[quant] Add quantized::leaky_relu that takes scale/zero_point as input (

#45702) Summary: Pull Request resolved: #45702 #45593 Previously quantized leaky_relu does not require observation and just inherits the quantization parameters from input, but that does not work very well in qat This PR added a quantized::leaky_relu that has observation for output and it will become the default leaky_relu that our quantization tools produce (eager/graph mode) Test Plan: Imported from OSS Reviewed By: raghuramank100 Differential Revision: D24067681 fbshipit-source-id: d216738344363794b82bd3d75c8587a4b9415bca
pytorch · Oct 6, 2020 · d1fc155 · d1fc155
1 parent 001a799
commit d1fc155
Show file tree

Hide file tree

Showing 4 changed files with 56 additions and 14 deletions.
diff --git a/aten/src/ATen/native/native_functions.yaml b/aten/src/ATen/native/native_functions.yaml
@@ -6970,7 +6970,7 @@
   python_module: nn
   dispatch:
     CPU, CUDA: leaky_relu
-    QuantizedCPU: heaky_relu_quantized_cpu
+    QuantizedCPU: leaky_relu_quantized_cpu
 
 - func: leaky_relu_backward(Tensor grad_output, Tensor self, Scalar negative_slope, bool self_is_result) -> Tensor
   use_c10_dispatcher: full

diff --git a/aten/src/ATen/native/quantized/cpu/qrelu.cpp b/aten/src/ATen/native/quantized/cpu/qrelu.cpp
@@ -113,7 +113,7 @@ Tensor& leaky_relu_out_quantized_cpu(Tensor& result, const Tensor& self,
   return result;
 }
 
-Tensor heaky_relu_quantized_cpu(const Tensor& self, Scalar negval) {
+Tensor leaky_relu_quantized_cpu(const Tensor& self, Scalar negval) {
   const auto qx = self.contiguous(self.suggest_memory_format());
   auto qy = at::_empty_affine_quantized(qx.sizes(),
       at::device(kCPU).dtype(self.scalar_type()),
@@ -170,8 +170,27 @@ class QRelu6 final {
   }
 };
 
+class QLeakyRelu final {
+ public:
+  static Tensor run(Tensor self, Scalar negative_slope, bool inplace, double output_scale, int64_t output_zero_point) {
+    // inplace argument is ignored now, TODO:support inplace
+    if (inplace) {
+      TORCH_WARN("inplace=True is not supported for quantized::leaky_relu yet");
+    }
+    const auto qx = self.contiguous(self.suggest_memory_format());
+    auto qy = at::_empty_affine_quantized(qx.sizes(),
+      at::device(kCPU).dtype(self.scalar_type()),
+      output_scale,
+      output_zero_point,
+      self.suggest_memory_format());
+    qrelu_leaky_stub(self.device().type(), qy, qx, negative_slope);
+    return qy;
+  }
+};
+
 TORCH_LIBRARY_IMPL(quantized, QuantizedCPU, m) {
   m.impl(TORCH_SELECTIVE_NAME("quantized::relu6"), TORCH_FN(QRelu6::run));
+  m.impl(TORCH_SELECTIVE_NAME("quantized::leaky_relu"), TORCH_FN(QLeakyRelu::run));
 }
 
 } // namespace

diff --git a/aten/src/ATen/native/quantized/library.cpp b/aten/src/ATen/native/quantized/library.cpp
@@ -157,6 +157,7 @@ TORCH_LIBRARY(quantized, m) {
   m.def(TORCH_SELECTIVE_SCHEMA("quantized::max_pool1d(Tensor qx, int[] kernel_size, int[] stride, int[] padding, int[] dilation, bool ceil_mode) -> Tensor"));
   m.def(TORCH_SELECTIVE_SCHEMA("quantized::max_pool2d(Tensor qx, int[] kernel_size, int[] stride, int[] padding, int[] dilation, bool ceil_mode) -> Tensor"));
   m.def(TORCH_SELECTIVE_SCHEMA("quantized::relu6(Tensor qx, bool inplace=False) -> Tensor"));
+  m.def(TORCH_SELECTIVE_SCHEMA("quantized::leaky_relu(Tensor qx, Scalar negative_slope, bool inplace, float output_scale, int output_zero_point) -> Tensor"));
 }
 
 // According to #33294: The "_" prefix registration will be

diff --git a/test/quantization/test_quantized_op.py b/test/quantization/test_quantized_op.py
@@ -140,17 +140,17 @@ def _test_activation_function(self, X, fn_name, test_configs):
             quantized_fn: a list of the quantized functions to be tested
             reference_fn: the original reference function to be called on the
             the dequantized X
-            inplace_kwarg: the additional inplace keyword argument to test in-place
+            extra_kwargs: the additional keyword arguments
             for each test entry in ops_under_test, it must have at least the fields
-            for quantized_fn and reference_fn. If inplace_kwarg is missing, the
-            quantized function is assumed to be either inplace by default or the
-            test is not testing an inplace function.

--*--

#### TASKS TO PERFORM
1: In the commit page, what warning does QLeakyRelu emit when inplace is set to true?
2: Retype the part of the commit page starting at "#45702) Summary: Pull" and ending at "and 14 deletions.".
The data after this point has nothing to do with the commit page.

#### RECORDS PROVIDED
--*--

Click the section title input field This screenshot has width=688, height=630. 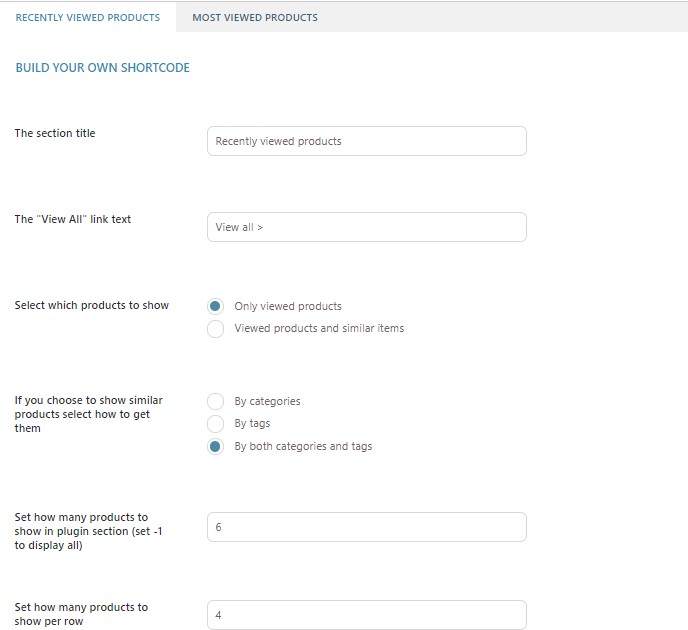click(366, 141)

--*--

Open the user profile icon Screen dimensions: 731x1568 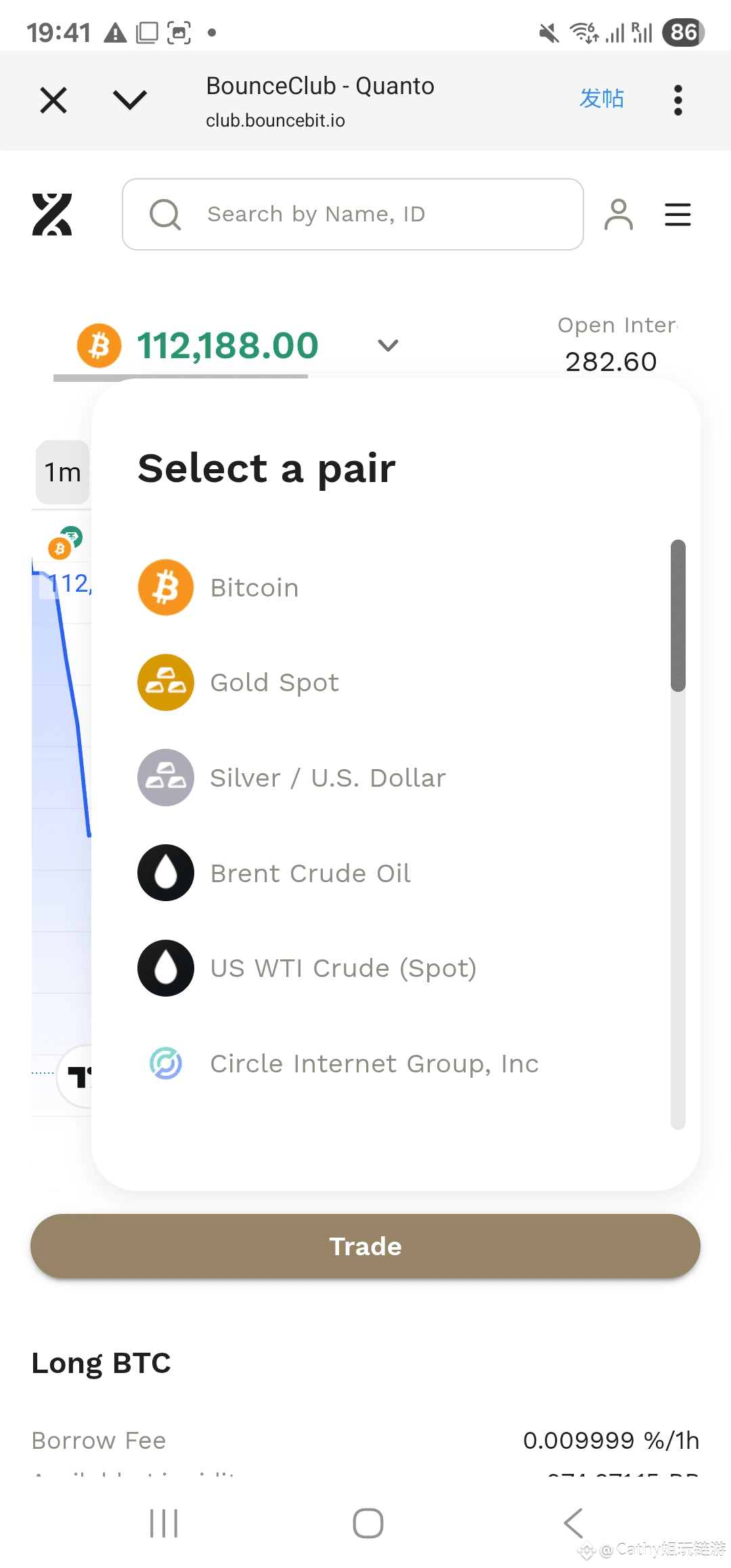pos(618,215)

--*--

#### ANSWERS TO THE EXERCISE
1: "inplace=True is not supported for quantized::leaky_relu yet"

2:
#45702) Summary: Pull Request resolved: #45702 #45593 Previously quantized leaky_relu does not require observation and just inherits the quantization parameters from input, but that does not work very well in qat This PR added a quantized::leaky_relu that has observation for output and it will become the default leaky_relu that our quantization tools produce (eager/graph mode) Test Plan: Imported from OSS Reviewed By: raghuramank100 Differential Revision: D24067681 fbshipit-source-id: d216738344363794b82bd3d75c8587a4b9415bca
pytorch · Oct 6, 2020 · d1fc155 · d1fc155
1 parent 001a799
commit d1fc155
Show file tree

Hide file tree

Showing 4 changed files with 56 additions and 14 deletions.